▶ **Data for this task**:
---*---

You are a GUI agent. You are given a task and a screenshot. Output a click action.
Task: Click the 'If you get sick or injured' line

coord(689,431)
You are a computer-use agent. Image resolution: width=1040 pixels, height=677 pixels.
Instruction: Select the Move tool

---*---

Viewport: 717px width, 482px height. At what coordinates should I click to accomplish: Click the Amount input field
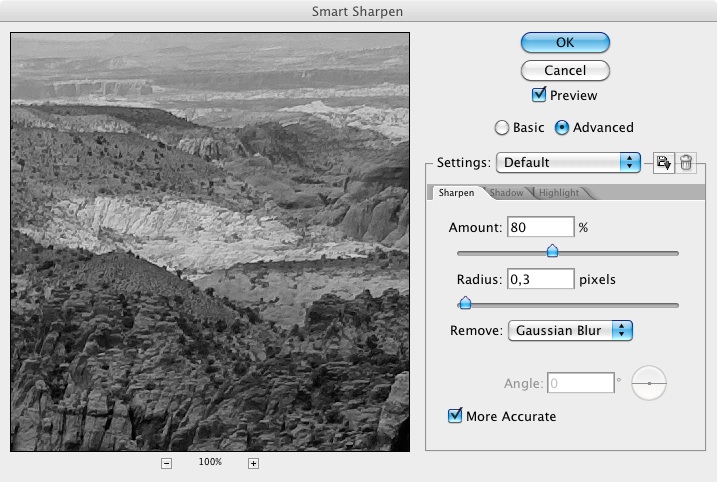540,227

---*---

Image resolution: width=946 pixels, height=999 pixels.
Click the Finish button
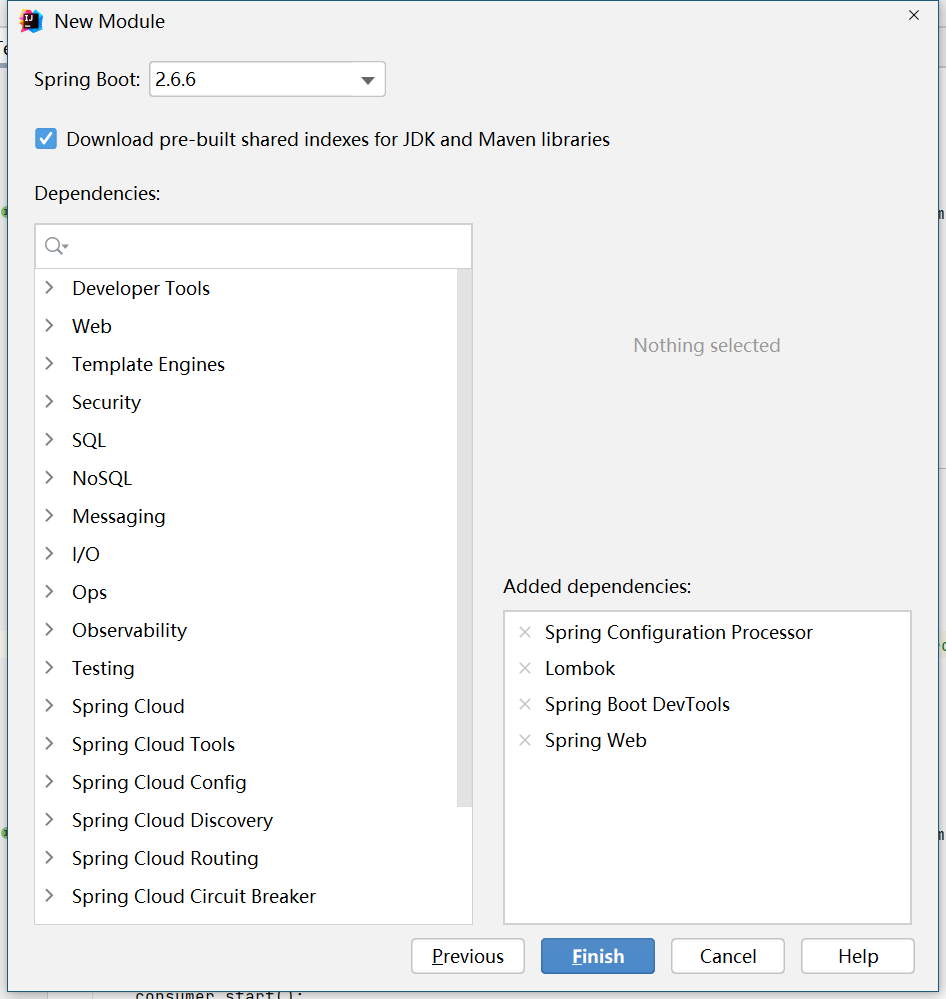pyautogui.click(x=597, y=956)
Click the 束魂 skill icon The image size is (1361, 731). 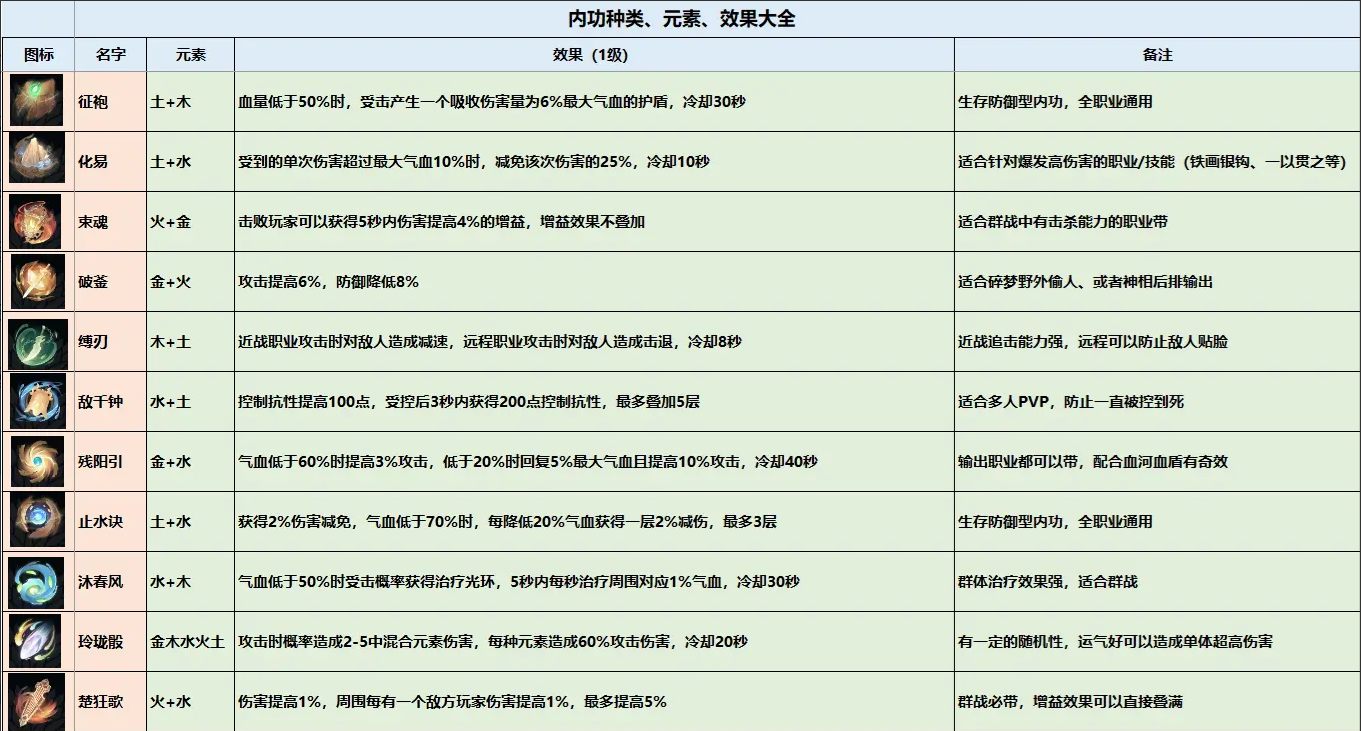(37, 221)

---*---

▶ **What needs to be done**: When a line in the data contains the string "resolution", copy that line.

▶ **Response to this task**:
You are a computer-use agent. Image resolution: width=1040 pixels, height=677 pixels.
Image resolution: width=946 pixels, height=999 pixels.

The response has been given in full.